## DETALHES DO EXERCÍCIO
Substitua "arqueólogo" por "historiador" no trecho do texto entre "Amei-a, como se" e "para amar todos.", inclusive, e transcreva o trecho resultante.

Amei-a, como se nunca a tivesse conhecido. De fato é isto. Do já sabido só me inspira o tédio. Amei-a, por ser momento, ser breve. Não deve-se saber apenas chegar, mas também a partir. E amo quem parte na hora certa. Amo quem percebe que já não amo, mas então continuo a amar-lhe ainda mais por isso. E como tal amor, não pode ser outra coisa se não livre, não há contradição no que digo. Te amo, e vá-te logo. Tenho ainda tantas coisas para amar, como um colecionador de momentos, pois quando isso eu não mais puder, tornar-me-ei arqueólogo da memória, de meus vividos. Quando não mais puder amar pessoas, enamorarei cada instante, cada falta e cada solidão. No sótão de meu eu, pertenço-me mais que tudo, e apenas de mim serei escravo. Pois amo, e sou livre, acima de tudo, livre para amar todos.

26 outubro, 2013

em que esquina perdi minha direção
em que árvore esgotei o assunto
bem lá no fundo, é tudo ilusão.

16 outubro, 2013

O ego e o reflexo

É só outro dia que chegar em casa é sempre a mesma coisa, a mesma xícara de café de duas semanas atrás ainda em cima da mesa, fedor de mofo e um resquício de incenso, que disseram ser feito de adubo. Tem pequeninos insetos cortando meu olhar sobre o monitor, dançando pelo quarto por causa das cascas de frutas no lixeiro que nunca teve tampa. Há uma pilha de desenhos e quadros, ao lado da pilha de livros que se estende sobre a cama com um xerox do Derrida, o livro mais chamativo do Leminski e um lembrete de um compromisso para amanhã. Sacar dinheiro para pagar o aluguel, pagar este quarto mofado mais morto que minhas esperanças de algo promissor em qualquer caminho da minha vida, não sei bem os rumos que tomei, nem mesmo se já tomei algum, pela dúvida parece realmente que não. E está longe disso acontecer, são tantas desventuras e pensamentos medrosos para conseguir firmar o próximo passo, atolado sempre mais nesse lodo, perdendo-se nos devaneios e máscaras, desfilando de salto na passarela da esfera social. Estou farto, demasiado farto. Já não posso mais desviar de tantos dedos, já não consigo ver beleza nessas faces cansadas, tanto quanto eu, de continuar sendo outra coisa que não si mesmo. "Em que espelho ficou perdida a minha face", em que segundo ficou perdido os meus atos, em que ouvido ficou perdida minhas palavras, em que pensamentos me perdi? É tão longe de casa, mais longe do que se possa imaginar, como seria voltar? Como seria mudar? Como seria descobrir o que sou... Cada dia que passa, é apenas outro dia passado, e se penso no passado é difícil lembrar como eu tenho passado todos esses dias, até agora. Não sei como ainda mantenho-me andando, apontando o pé à direção alguma, sem conseguir falar para metade das pessoas que conheço; como estou de saco cheio delas. Errei o rumo, me perdi do mundo e se me abrigo aqui é apenas por vaidade. Vejo o reflexo no espelho deste rosto triste e sem expressão, fito-o por alguns segundos, essa face me é peculiar, parece comigo, mas já nem sei mais como me pareço.

## MATERIAL DE APOIO
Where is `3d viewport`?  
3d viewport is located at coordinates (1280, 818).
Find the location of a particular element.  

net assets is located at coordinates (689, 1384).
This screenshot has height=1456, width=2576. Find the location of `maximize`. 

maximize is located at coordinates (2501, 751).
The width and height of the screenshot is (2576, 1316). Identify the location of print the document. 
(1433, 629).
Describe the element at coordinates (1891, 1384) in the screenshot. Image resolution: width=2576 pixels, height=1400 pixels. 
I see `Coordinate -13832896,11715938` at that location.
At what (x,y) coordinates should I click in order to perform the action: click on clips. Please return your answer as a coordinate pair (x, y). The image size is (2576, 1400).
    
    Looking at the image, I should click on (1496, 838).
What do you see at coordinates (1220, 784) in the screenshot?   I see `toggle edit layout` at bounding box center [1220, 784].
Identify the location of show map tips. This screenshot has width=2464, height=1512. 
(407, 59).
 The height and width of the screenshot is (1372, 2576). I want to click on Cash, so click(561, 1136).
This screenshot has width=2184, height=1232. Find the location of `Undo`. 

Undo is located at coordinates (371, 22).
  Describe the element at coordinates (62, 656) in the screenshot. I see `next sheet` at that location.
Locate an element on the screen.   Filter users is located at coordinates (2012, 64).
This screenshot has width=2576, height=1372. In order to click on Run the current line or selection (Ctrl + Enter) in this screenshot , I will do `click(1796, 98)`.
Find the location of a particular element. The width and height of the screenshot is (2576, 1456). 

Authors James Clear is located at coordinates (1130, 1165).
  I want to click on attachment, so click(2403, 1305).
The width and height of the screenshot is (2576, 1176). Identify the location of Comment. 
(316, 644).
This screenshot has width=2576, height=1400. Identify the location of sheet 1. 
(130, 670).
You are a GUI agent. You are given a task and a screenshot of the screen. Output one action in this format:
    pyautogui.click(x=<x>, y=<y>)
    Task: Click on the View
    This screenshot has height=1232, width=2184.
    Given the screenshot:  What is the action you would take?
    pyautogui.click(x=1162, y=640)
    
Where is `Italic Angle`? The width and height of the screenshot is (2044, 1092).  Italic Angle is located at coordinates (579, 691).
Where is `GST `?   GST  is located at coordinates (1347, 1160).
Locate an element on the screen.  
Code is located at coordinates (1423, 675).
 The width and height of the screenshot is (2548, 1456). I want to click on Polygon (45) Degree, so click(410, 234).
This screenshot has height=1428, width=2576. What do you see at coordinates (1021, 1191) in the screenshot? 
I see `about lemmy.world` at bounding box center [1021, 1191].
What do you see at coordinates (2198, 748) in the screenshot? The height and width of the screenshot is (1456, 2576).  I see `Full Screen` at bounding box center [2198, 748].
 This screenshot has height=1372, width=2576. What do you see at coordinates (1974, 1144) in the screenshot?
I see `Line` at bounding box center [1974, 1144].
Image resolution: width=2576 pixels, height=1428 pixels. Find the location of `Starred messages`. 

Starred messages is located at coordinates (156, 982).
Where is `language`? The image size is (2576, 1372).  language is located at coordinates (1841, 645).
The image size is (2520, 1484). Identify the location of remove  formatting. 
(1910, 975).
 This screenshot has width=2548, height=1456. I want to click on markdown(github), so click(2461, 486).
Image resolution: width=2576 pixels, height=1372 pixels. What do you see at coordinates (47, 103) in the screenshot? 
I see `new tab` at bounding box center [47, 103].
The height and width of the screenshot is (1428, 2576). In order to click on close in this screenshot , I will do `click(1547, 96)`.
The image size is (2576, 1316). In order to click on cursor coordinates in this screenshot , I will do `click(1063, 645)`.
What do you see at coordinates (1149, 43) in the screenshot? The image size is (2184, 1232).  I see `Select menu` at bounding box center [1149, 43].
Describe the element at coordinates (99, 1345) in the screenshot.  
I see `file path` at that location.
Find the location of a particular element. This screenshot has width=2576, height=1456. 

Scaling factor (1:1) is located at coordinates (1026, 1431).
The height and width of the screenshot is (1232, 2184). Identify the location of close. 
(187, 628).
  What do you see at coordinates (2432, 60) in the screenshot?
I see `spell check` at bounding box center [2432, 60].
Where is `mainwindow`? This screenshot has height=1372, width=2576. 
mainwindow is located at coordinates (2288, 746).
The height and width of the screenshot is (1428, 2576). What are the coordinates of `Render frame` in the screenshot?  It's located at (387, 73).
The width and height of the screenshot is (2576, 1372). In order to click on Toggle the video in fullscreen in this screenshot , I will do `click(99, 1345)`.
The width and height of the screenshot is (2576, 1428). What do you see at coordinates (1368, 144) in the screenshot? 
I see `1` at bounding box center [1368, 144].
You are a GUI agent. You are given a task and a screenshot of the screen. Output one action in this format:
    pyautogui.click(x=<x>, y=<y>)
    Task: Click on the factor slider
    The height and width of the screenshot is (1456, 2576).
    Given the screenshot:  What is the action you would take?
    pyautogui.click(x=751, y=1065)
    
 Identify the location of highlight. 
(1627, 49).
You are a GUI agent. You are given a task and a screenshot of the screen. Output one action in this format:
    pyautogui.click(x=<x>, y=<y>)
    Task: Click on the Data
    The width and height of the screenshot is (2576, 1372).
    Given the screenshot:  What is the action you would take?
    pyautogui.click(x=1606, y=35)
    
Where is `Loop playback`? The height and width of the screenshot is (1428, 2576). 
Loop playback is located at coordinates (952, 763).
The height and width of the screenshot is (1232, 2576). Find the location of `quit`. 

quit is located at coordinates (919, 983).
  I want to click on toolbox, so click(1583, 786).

## RESOLUÇÃO DA QUESTÃO
Amei-a, como se nunca a tivesse conhecido. De fato é isto. Do já sabido só me inspira o tédio. Amei-a, por ser momento, ser breve. Não deve-se saber apenas chegar, mas também a partir. E amo quem parte na hora certa. Amo quem percebe que já não amo, mas então continuo a amar-lhe ainda mais por isso. E como tal amor, não pode ser outra coisa se não livre, não há contradição no que digo. Te amo, e vá-te logo. Tenho ainda tantas coisas para amar, como um colecionador de momentos, pois quando isso eu não mais puder, tornar-me-ei historiador da memória, de meus vividos. Quando não mais puder amar pessoas, enamorarei cada instante, cada falta e cada solidão. No sótão de meu eu, pertenço-me mais que tudo, e apenas de mim serei escravo. Pois amo, e sou livre, acima de tudo, livre para amar todos.